■ REQUIREMENT:
Output, exactly as written, the lines below from the one that has "The image size is (772, 490)." through the one that has "Task: Focus the access number input field"; nothing else, and no pictures.

(Records from a collection)

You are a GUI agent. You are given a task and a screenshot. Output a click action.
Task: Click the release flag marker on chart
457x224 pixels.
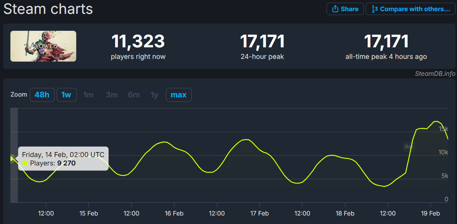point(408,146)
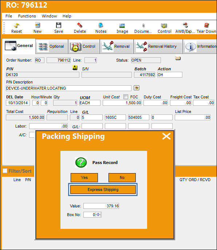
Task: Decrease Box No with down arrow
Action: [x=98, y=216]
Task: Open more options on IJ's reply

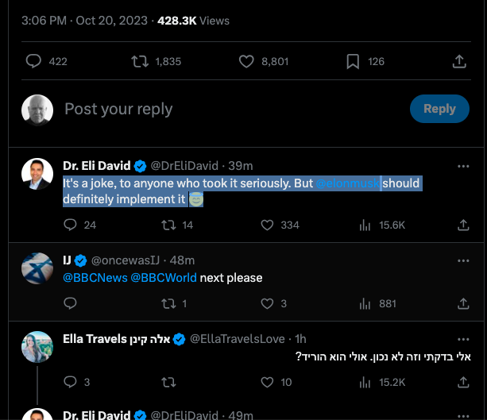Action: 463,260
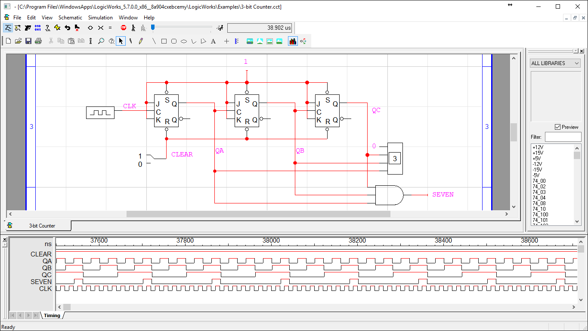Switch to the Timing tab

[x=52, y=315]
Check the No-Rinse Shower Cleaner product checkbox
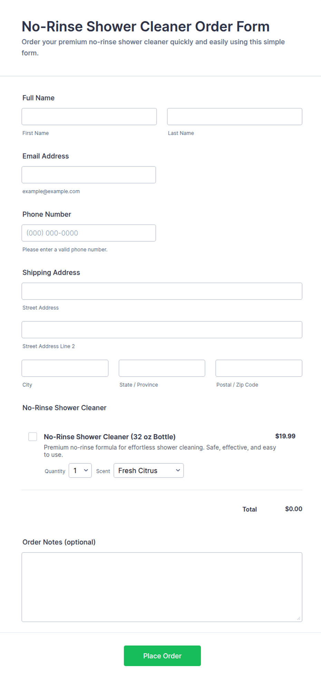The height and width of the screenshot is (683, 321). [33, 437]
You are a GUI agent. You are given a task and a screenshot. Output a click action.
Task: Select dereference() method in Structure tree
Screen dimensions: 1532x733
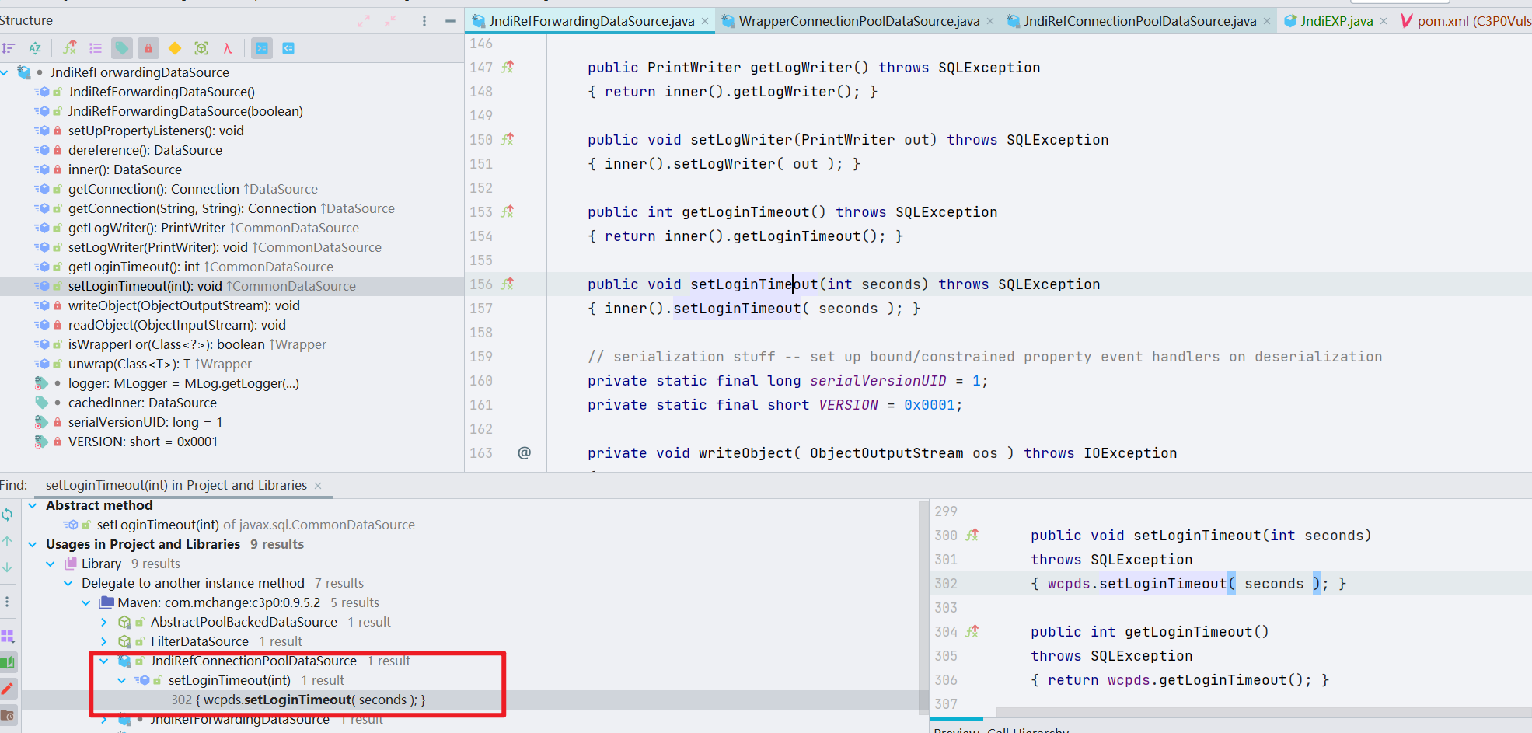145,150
==
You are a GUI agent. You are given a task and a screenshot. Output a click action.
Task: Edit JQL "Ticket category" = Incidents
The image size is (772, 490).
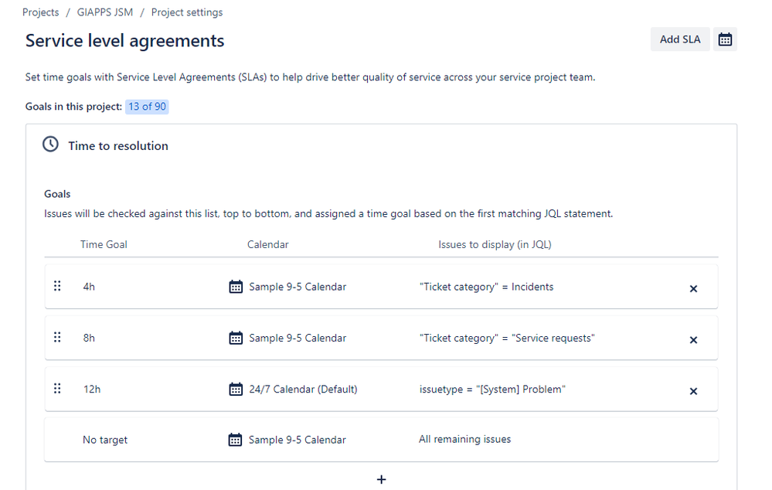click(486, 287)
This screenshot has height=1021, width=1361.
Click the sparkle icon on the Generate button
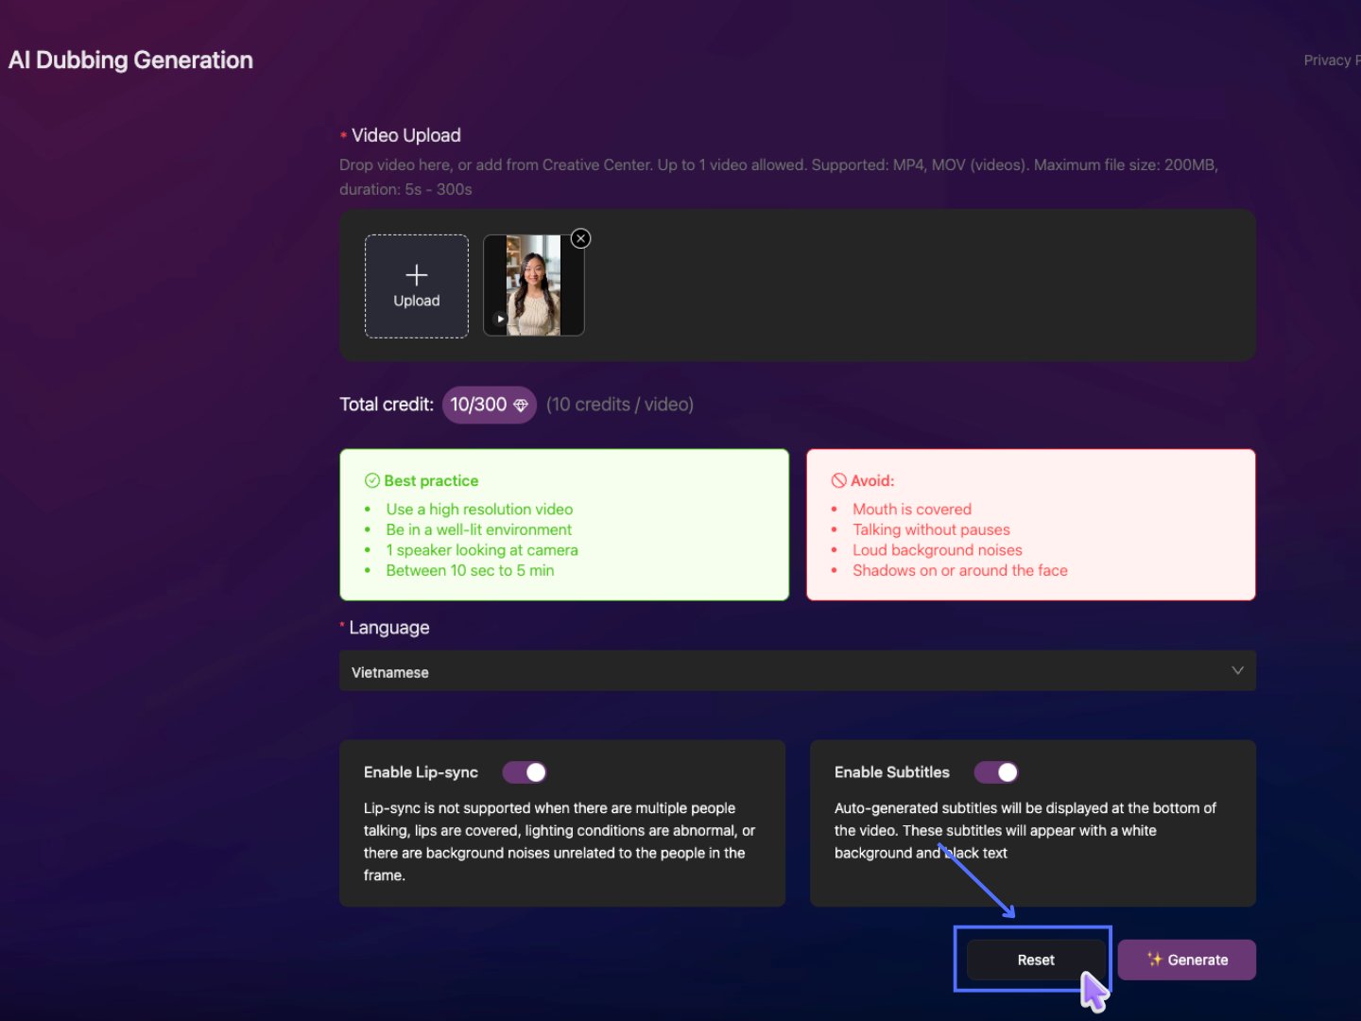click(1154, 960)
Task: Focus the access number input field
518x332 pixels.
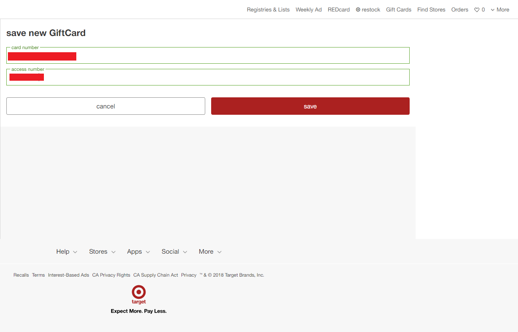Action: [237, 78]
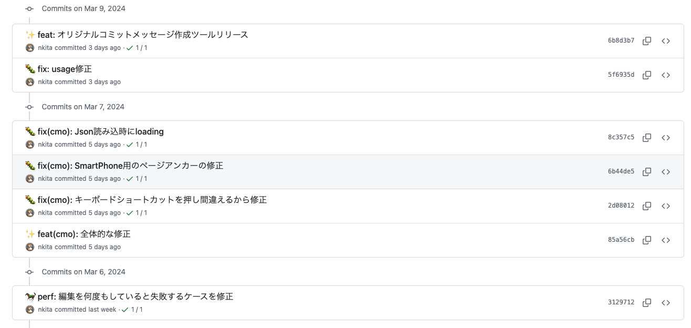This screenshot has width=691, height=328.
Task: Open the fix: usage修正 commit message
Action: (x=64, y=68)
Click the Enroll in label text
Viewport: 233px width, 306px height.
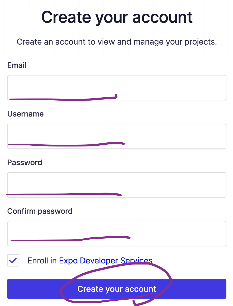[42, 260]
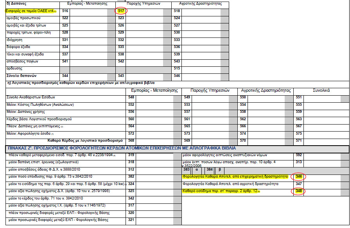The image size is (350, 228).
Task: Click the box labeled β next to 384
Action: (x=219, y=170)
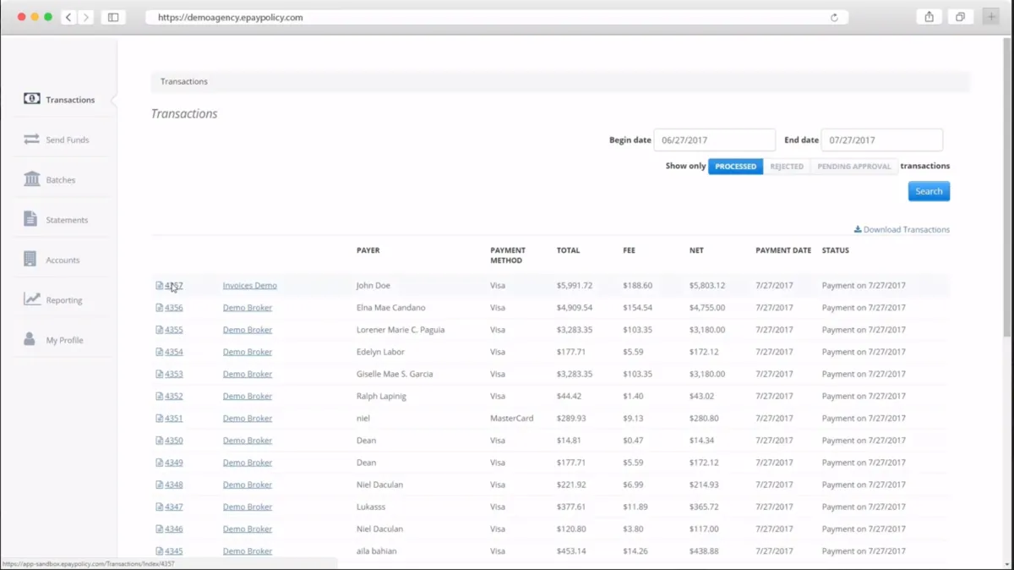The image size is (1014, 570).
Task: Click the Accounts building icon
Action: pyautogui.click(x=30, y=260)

■ SOLUTION:
The image size is (772, 490).
click(486, 287)
This screenshot has height=1021, width=1361.
Click the sparkle icon on the Generate button
click(1154, 960)
Task: Focus the access number input field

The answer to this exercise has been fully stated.